Use your interview notes to validate these findings. Show the draft list to the stakeholder and ask for confirmation. This is the most reliable way to ensure the UML model reflects reality.
- Action: Walk through the list of candidate use cases with the interviewee.
- Result: A finalized list of verified use cases.
Common Pitfalls in Defining Actors and Use Cases
Even experienced analysts make mistakes when they try to identify actors and use cases from raw data. Understanding these traps helps you avoid them.
Pitfall 1: Confusing System Processes with Use Cases
Users often describe internal system processes as requirements. For example, “The system should check the database.” This is an internal task, not a use case.
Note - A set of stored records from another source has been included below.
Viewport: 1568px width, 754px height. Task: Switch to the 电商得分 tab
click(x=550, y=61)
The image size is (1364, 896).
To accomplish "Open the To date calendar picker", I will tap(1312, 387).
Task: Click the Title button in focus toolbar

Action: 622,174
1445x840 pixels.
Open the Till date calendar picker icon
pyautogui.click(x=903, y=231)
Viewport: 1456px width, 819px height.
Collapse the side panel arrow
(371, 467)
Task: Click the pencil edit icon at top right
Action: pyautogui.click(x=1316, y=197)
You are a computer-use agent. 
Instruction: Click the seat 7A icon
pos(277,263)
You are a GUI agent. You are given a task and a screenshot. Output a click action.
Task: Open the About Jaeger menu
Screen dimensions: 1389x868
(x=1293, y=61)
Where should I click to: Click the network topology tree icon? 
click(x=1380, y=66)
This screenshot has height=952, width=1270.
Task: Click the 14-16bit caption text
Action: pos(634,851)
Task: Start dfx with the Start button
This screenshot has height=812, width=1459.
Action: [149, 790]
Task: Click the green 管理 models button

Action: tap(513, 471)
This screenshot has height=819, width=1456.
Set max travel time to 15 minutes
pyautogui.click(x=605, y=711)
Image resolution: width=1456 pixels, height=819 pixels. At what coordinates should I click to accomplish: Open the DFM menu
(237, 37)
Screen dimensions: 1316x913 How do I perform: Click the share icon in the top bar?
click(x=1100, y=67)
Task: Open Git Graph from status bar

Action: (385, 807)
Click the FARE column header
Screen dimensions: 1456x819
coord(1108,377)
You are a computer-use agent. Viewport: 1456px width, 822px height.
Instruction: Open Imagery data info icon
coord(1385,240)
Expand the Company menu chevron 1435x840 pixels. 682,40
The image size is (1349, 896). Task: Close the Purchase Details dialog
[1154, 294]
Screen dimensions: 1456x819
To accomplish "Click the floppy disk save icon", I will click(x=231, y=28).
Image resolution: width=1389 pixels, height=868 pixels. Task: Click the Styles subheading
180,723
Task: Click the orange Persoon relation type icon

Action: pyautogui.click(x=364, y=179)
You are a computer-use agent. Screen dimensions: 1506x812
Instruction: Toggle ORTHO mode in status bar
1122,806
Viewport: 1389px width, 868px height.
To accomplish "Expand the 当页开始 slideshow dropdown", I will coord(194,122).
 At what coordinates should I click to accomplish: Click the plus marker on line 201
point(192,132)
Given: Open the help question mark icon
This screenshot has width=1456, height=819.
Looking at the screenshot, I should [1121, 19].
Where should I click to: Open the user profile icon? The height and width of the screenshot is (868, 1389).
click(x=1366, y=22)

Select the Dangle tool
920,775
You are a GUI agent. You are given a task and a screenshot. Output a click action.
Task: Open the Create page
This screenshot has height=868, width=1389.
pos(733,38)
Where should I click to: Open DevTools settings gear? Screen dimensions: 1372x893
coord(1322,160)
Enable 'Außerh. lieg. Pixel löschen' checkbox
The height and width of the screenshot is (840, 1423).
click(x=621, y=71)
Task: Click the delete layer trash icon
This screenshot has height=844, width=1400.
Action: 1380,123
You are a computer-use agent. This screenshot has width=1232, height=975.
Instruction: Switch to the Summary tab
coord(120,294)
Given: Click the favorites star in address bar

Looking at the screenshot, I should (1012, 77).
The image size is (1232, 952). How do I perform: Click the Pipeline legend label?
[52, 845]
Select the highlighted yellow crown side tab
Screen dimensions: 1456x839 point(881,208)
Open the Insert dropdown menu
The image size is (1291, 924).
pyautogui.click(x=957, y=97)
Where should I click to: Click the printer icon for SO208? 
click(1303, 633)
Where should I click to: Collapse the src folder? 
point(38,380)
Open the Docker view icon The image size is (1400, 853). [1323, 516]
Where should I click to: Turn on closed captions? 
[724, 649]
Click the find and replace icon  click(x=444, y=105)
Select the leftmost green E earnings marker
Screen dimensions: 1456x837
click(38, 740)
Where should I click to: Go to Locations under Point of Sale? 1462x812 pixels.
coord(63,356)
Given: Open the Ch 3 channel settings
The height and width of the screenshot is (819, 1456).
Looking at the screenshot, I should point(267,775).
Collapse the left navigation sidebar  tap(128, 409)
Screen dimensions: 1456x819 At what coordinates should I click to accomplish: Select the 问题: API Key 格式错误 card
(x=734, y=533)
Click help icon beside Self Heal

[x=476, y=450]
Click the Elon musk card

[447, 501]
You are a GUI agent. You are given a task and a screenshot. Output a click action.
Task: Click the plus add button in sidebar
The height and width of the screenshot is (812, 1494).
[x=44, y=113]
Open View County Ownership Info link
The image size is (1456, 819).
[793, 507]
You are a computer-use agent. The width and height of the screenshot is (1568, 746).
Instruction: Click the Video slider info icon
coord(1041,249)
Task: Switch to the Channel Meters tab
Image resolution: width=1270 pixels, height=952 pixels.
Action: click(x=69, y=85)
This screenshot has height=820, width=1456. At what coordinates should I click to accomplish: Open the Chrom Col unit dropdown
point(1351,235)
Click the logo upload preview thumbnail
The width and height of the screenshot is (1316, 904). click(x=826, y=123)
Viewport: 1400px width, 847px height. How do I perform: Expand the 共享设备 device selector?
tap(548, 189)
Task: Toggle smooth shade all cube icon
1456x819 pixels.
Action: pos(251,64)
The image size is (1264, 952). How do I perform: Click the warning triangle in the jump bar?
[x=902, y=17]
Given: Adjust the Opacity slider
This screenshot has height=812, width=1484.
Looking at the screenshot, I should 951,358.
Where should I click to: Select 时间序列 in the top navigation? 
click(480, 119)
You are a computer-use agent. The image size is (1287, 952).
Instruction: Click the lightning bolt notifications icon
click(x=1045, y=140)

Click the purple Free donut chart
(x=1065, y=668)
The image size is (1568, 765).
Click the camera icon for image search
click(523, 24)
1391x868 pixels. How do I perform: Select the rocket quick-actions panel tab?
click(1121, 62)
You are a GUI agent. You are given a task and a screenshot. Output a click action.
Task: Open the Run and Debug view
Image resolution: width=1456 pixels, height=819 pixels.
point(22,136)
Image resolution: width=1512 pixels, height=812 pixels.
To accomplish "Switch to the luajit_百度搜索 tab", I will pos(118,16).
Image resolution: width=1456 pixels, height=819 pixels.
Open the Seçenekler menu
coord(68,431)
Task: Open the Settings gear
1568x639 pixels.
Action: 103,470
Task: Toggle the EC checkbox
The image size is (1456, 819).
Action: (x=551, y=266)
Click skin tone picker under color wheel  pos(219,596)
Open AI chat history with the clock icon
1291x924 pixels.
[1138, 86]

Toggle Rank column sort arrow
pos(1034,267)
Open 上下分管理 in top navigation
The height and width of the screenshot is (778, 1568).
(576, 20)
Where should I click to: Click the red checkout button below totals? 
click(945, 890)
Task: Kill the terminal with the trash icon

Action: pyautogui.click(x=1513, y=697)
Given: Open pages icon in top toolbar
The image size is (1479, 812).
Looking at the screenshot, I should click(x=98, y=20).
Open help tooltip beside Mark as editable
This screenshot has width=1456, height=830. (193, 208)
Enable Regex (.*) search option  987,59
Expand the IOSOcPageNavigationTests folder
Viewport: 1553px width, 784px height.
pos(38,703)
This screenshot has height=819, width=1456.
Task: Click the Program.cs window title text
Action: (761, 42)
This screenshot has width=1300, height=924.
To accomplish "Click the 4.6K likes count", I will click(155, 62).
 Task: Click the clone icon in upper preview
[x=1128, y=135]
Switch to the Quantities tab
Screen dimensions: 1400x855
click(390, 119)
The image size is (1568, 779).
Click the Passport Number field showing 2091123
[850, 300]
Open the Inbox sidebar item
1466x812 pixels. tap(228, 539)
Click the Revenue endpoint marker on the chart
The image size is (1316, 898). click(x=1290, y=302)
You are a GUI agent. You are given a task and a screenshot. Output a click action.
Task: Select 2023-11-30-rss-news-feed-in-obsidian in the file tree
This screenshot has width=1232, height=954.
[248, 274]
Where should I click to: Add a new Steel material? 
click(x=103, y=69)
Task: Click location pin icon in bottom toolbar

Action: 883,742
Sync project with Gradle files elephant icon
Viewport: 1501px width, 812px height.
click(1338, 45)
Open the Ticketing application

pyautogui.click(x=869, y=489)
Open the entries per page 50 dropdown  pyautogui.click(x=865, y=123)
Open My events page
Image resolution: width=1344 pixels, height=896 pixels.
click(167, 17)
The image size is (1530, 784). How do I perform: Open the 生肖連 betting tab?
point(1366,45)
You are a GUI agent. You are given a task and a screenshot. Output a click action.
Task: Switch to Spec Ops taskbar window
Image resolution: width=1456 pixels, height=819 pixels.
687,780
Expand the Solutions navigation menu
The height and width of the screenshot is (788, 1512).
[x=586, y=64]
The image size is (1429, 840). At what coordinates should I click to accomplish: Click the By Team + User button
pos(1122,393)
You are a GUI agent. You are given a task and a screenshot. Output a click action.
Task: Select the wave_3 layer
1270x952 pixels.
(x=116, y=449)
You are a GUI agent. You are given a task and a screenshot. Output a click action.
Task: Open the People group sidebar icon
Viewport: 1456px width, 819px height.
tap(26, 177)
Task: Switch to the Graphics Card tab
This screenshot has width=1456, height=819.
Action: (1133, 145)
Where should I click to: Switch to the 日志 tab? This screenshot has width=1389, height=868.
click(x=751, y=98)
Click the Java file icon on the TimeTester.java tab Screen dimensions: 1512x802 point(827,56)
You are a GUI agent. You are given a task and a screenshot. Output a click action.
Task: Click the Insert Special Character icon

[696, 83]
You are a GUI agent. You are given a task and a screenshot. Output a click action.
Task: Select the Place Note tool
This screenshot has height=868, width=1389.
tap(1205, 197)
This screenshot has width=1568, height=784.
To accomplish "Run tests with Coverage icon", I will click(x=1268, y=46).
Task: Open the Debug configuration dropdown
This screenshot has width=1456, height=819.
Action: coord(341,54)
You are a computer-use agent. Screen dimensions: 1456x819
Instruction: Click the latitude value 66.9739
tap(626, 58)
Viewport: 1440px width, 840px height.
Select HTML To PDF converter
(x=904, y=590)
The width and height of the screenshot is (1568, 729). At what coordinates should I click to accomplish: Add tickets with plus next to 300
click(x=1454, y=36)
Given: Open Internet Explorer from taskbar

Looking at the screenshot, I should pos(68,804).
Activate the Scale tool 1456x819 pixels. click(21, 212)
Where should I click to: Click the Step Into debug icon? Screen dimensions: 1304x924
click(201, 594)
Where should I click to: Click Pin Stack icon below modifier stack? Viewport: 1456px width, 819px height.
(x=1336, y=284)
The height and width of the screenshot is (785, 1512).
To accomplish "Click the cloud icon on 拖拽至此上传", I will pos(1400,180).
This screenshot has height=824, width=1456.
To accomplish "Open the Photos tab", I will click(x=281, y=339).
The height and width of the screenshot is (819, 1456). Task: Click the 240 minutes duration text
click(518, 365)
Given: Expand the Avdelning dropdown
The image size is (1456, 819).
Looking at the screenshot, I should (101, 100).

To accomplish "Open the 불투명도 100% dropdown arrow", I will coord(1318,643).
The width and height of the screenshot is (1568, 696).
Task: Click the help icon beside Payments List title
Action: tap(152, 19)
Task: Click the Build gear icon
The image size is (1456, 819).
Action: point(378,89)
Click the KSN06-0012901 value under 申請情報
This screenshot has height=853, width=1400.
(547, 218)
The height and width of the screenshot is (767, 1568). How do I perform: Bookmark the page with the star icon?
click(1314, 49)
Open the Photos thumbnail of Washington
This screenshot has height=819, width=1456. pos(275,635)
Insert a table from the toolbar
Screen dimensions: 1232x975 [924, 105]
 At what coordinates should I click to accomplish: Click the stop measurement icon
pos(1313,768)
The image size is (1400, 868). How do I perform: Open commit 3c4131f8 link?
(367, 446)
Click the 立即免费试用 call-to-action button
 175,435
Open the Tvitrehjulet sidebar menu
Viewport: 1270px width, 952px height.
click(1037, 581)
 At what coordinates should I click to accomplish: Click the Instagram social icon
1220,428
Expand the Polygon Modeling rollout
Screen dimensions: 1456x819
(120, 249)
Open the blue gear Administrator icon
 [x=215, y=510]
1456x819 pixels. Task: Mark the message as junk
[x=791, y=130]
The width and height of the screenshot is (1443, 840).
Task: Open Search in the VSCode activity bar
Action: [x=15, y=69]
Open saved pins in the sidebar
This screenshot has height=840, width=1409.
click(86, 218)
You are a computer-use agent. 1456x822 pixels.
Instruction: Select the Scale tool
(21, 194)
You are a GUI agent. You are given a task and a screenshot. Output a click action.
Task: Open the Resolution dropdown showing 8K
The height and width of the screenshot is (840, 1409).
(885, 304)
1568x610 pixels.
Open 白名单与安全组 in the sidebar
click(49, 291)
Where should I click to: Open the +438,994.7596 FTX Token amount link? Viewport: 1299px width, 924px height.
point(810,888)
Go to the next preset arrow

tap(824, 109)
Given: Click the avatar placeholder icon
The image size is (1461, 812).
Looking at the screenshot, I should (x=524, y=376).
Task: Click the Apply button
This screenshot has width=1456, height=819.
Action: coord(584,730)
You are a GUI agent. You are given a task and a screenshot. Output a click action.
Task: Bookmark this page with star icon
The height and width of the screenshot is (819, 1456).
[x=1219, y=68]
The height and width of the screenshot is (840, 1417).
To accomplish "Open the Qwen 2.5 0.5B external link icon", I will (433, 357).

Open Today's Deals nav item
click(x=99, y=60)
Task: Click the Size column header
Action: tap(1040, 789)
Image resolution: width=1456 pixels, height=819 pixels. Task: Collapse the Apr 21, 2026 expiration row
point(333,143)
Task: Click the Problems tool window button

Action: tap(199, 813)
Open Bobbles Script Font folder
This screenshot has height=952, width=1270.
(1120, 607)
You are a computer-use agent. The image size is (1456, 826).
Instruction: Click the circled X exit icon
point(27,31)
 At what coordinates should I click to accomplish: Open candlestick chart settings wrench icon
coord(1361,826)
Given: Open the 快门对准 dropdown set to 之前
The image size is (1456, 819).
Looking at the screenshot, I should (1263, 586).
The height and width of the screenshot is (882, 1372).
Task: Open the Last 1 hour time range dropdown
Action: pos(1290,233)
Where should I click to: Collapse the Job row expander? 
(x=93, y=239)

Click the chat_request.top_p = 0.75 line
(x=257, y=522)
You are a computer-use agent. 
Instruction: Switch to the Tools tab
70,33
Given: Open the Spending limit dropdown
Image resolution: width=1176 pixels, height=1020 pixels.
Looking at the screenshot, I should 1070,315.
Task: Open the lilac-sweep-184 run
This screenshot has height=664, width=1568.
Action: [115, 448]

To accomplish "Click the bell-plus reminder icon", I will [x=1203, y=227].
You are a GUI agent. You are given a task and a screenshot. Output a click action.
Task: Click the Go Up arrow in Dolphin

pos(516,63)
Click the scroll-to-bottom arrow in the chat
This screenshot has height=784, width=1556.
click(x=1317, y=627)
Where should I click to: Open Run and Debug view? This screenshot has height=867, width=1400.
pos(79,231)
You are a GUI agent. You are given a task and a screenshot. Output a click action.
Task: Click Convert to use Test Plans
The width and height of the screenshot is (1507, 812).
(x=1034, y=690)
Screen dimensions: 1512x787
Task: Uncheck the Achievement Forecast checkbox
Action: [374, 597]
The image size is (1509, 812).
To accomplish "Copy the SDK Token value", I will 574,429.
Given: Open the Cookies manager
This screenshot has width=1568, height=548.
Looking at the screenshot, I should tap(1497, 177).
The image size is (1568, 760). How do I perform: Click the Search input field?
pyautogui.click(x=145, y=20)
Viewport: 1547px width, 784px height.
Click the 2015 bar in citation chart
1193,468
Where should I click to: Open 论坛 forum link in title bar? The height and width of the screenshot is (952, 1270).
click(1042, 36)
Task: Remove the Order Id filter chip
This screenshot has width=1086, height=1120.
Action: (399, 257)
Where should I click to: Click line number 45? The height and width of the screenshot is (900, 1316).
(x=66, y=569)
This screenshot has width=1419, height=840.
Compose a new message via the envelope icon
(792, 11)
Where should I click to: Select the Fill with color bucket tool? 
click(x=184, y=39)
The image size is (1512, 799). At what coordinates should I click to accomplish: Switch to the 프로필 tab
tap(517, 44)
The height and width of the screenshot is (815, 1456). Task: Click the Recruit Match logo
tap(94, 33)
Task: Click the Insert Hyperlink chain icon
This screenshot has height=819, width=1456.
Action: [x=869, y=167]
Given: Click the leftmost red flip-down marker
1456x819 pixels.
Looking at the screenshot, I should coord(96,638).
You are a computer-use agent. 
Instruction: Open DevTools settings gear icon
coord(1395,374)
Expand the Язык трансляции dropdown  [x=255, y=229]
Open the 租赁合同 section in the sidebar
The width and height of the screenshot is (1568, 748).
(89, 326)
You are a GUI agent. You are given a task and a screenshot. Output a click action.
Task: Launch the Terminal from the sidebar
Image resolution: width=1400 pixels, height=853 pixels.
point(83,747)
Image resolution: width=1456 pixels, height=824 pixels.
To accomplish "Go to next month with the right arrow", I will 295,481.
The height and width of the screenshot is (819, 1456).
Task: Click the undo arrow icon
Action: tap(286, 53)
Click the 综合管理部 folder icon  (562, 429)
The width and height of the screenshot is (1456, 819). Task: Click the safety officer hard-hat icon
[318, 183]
A use case must provide value to an external actor.
Pitfall 2: Over-Specifying the Actor
Analyze the interaction level, not the specific individual. Listing “Marketing Director” and “Marketing Manager” as separate actors confuses the diagram if they have identical system permissions. Always abstract to the role level.
Pitfall 3: Missing External Systems
Actors are not just humans. They can be other software systems. If your stakeholder mentions an email service or a payment gateway, these are external actors that must be included in your model.
Practical Examples of Actor and Use Case Extraction
See how real interview snippets translate into UML components when you identify actors and use cases correctly.
Example 1: E-Commerce Interview
Stakeholder Quote: “I want customers to log in and view their order history. The system should also email them when it ships.”
- Actor Identified: Customer (External)
- Use Case Identified: View Order History
- Use Case Identified: Receive Shipping Notification (Triggers system interaction)
Example 2: Healthcare Appointment System
Stakeholder Quote: “Receptionists need to book appointments. Doctors need to mark them as ‘No Show’ if the patient doesn’t arrive.”
- Actors Identified: Receptionist, Doctor
- Use Case Identified: Book Appointment
- Use Case Identified: Update Appointment Status
Validating Your UML Model with Stakeholders
Once you have successfully identified actors and use cases, you must validate them. Do not assume your interpretation is correct. Validation is the final step before moving to detailed requirements.
Validate Against Business Goals
Ensure every identified use case supports a stated business goal. If a use case does not contribute to a strategic objective, question its necessity. This keeps the project focused on high-value deliverables.
Validate Against User Workflows
Map the identified use cases back to the daily workflows of the users. Ask stakeholders: “Does this sequence of events match what you do in real life?” If the model contradicts reality, revise the actors or use cases.
Create a Visual Summary
Draw a simple Use Case Diagram based on your findings. Do not overcomplicate the diagram. Keep it focused on the relationships between the actors and the use cases. Present this visual to the stakeholders for final sign-off.
Summary of Steps for Identifying Actors and Use Cases
- Extract all roles and goals from interview transcripts.
- Group related actions into thematic use cases.
- Abstract specific user roles into generic actor roles.
- Refine the list by removing non-value-add tasks.
- Validate the final list against business goals and workflows.
Key Takeaways
- Focus on Value: Only document use cases that provide value to an actor.
- Abstract Roles: Group specific users into generic actor roles to maintain flexibility.
- Validate Early: Use interview notes to verify every actor and use case with stakeholders.
- Separate Concerns: Distinguish between internal system processes and external use cases.
- Document Goals: Focus on the “what” and “why,” not the “how,” when identifying actors and use cases.